Written Thursday, March 3rd 2022, by Paige McCartney, The Nassau Guardian
There needs to be definitive clarity on what should be expected in the coming months regarding electricity costs, so that businesses and the wider population can properly plan their affairs, Bahamas Chamber of Commerce and Employers Confederation (BCCEC) Chairperson Khrystle Rutherford-Ferguson said yesterday.
Her comments came as crude oil is trading at a seven-year high over $110 per barrel and as uncertainty remains over Bahamas Power and Light’s (BPL) hedging activities, which would have locked consumers into lower fuel charges before the spike in prices.
“As the cost of oil increases, it will have a knock-on effect on the price of electricity and shipping. These costs will eventually have to be passed on to the consumer. Businesses will try as best they can to hold pricing steady, however, there are many factors outside of their control,” Rutherford-Ferguson told Guardian Business.
“It would be beneficial for the government and BPL to give coordinated clarity to the business community and the wider public on what should be expected going into the summer months.”
Although Prime Minister Philip Davis earlier this week pledged that his administration would do its endeavor best to ensure rising oil prices “will not have a deleterious effect on our people”, there remains national angst following the release of a statement by BPL on Monday that it was necessary to increase fuel charges from the locked in hedging rate of 10.5 cents per kilowatt hour to 13.7 cents per kWh.
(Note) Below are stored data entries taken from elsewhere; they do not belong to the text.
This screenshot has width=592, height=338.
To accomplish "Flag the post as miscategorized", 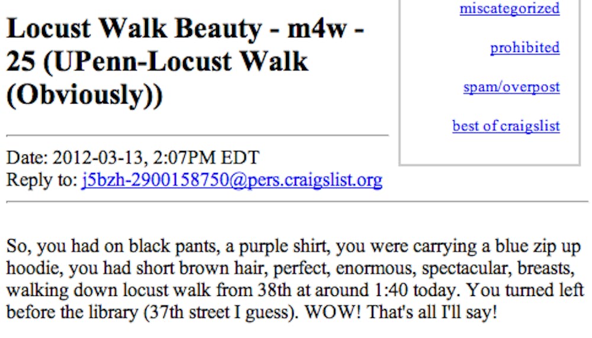I will click(509, 9).
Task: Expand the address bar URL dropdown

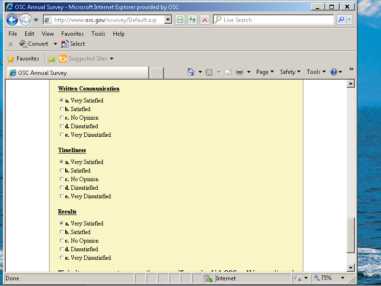Action: click(168, 20)
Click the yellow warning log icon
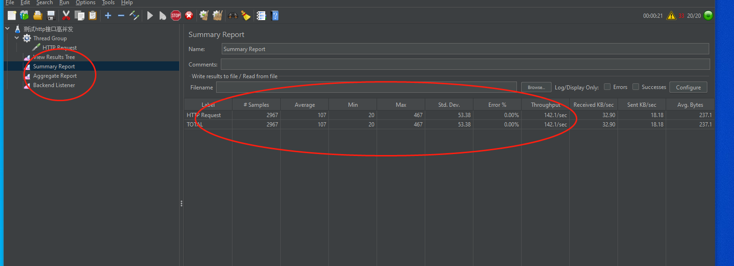Viewport: 734px width, 266px height. (x=671, y=15)
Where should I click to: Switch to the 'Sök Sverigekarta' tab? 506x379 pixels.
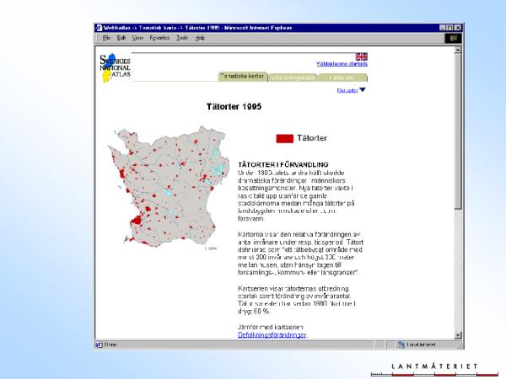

Minister of Public Works Alfred Sears later had BPL recall that notice, stating that Cabinet had not approved the changes.
Rutherford-Ferguson said this uncertainty comes at an already tumultuous time for the business community, as it juggles already rising prices because of record inflation in the United States – The Bahamas’ largest trading partner – and global supply chain shortages.
“The biggest challenges for businesses in this time, will be balancing inflationary costs with consumer sentiments. This is further exacerbated by the lack of availability of goods and the shipping delays brought on by COVID-19. Even service providers will find it increasingly difficult to keep pricing steady and they too will be impacted by the increased cost of utilities and fuel,” the Chamber chair said.
“We are hopeful that a swift, peaceful resolution is found to the conflict between Ukraine and Russia and that such peace will return the price of oil to more reasonable levels.”
Last July, BPL said its fuel charge will remain at 10.5 cents per kWh until June 2022. At the time, BPL said that fuel charge was secured in July 2020, when the corporation executed its first ever fuel hedge transaction.